更新时间:2022-01-14   点击次数:1143次

  1) Acr及Bis的纯度:应选用分析纯的Acr及Bis,如试剂不纯,含有杂质或丙烯酸时,则凝胶聚合不均一,或聚合时间延长甚至不聚合, 因而需进一步纯化。 Acr和Bis贮液的pH值为4.9-5.2,当pH值的改变大于0.4pH单位则不能使用,因在偏酸或偏碱的环境中,它们可不断水解放出丙烯酸和NH4+ 而引起pH值改变,从而影响凝胶聚合。 因此,配制的Acr和Bis贮液应置棕色瓶中,4℃贮存 ,存放期一般不超过1-2个月为宜。

  2) AP、核黄素、TEMED:增加AP和TEMED可加快聚合速率,但过量的AP和TEMED会引起电泳时烧胶和谱带变形。应选择合适的配方使聚合在40-60min内完成。

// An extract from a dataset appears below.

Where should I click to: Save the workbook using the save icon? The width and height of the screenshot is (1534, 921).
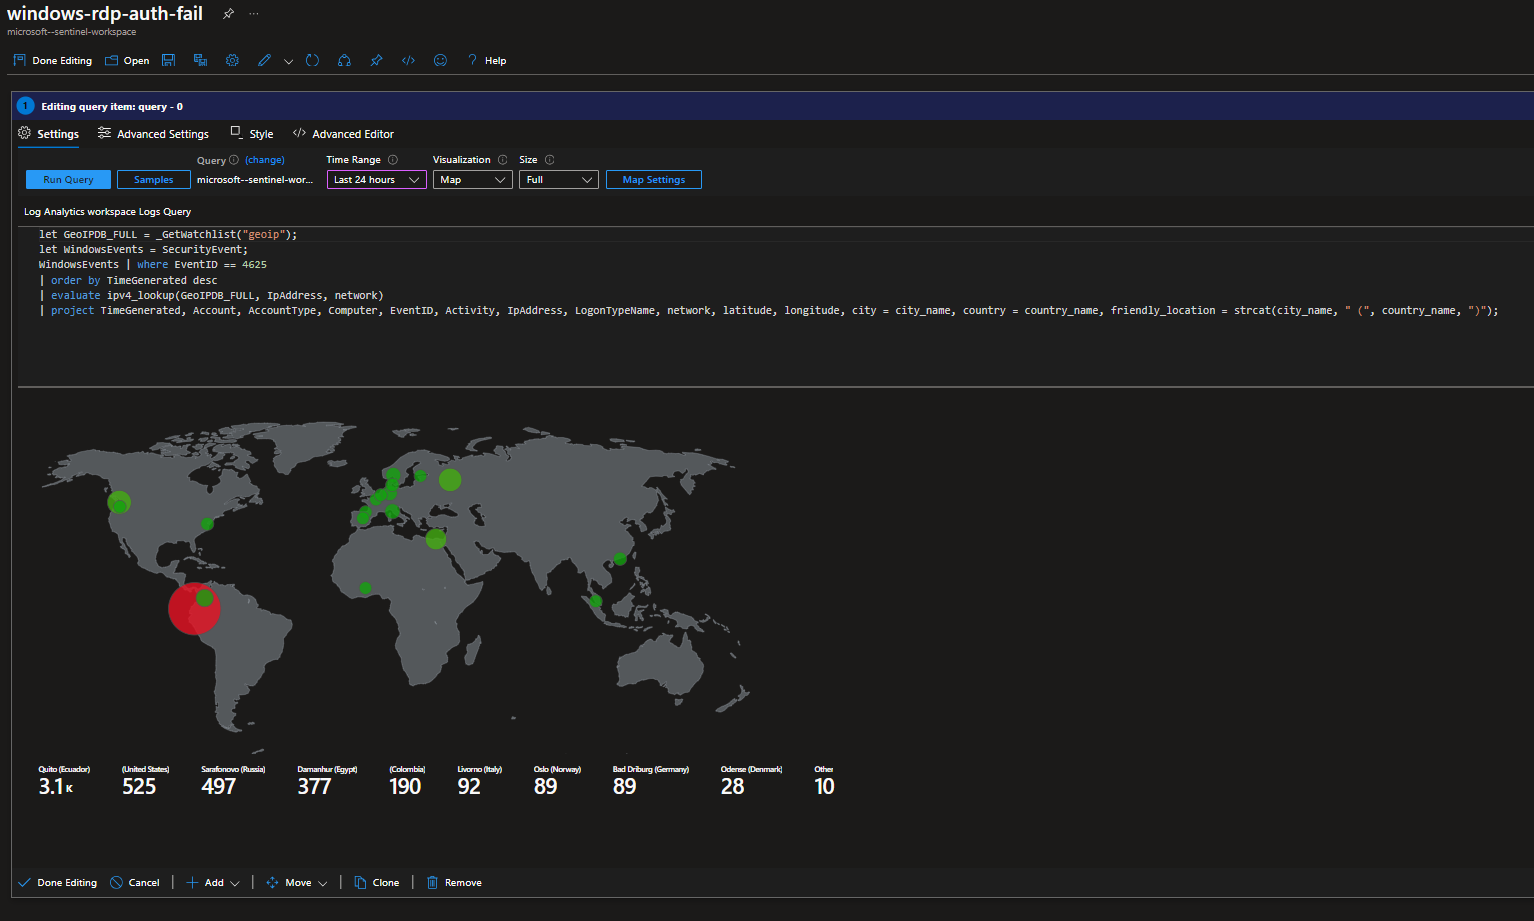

  3) pH:碱性条件下聚合快,但碱性过强时胶硬而脆,需高pH时应减少AP和TEMED用量,制酸性胶可加AgNO3等促进聚合。

  4) 温度:温度高聚合快,但高浓度凝胶聚合时易产生小气泡,低温(5℃)聚合凝胶会变得脆而混浊,一般25-35℃聚合较好。

  5) 氧分子:氧分子阻碍凝胶聚合,故不含SDS的凝胶更好先抽真空脱气,再加引发剂。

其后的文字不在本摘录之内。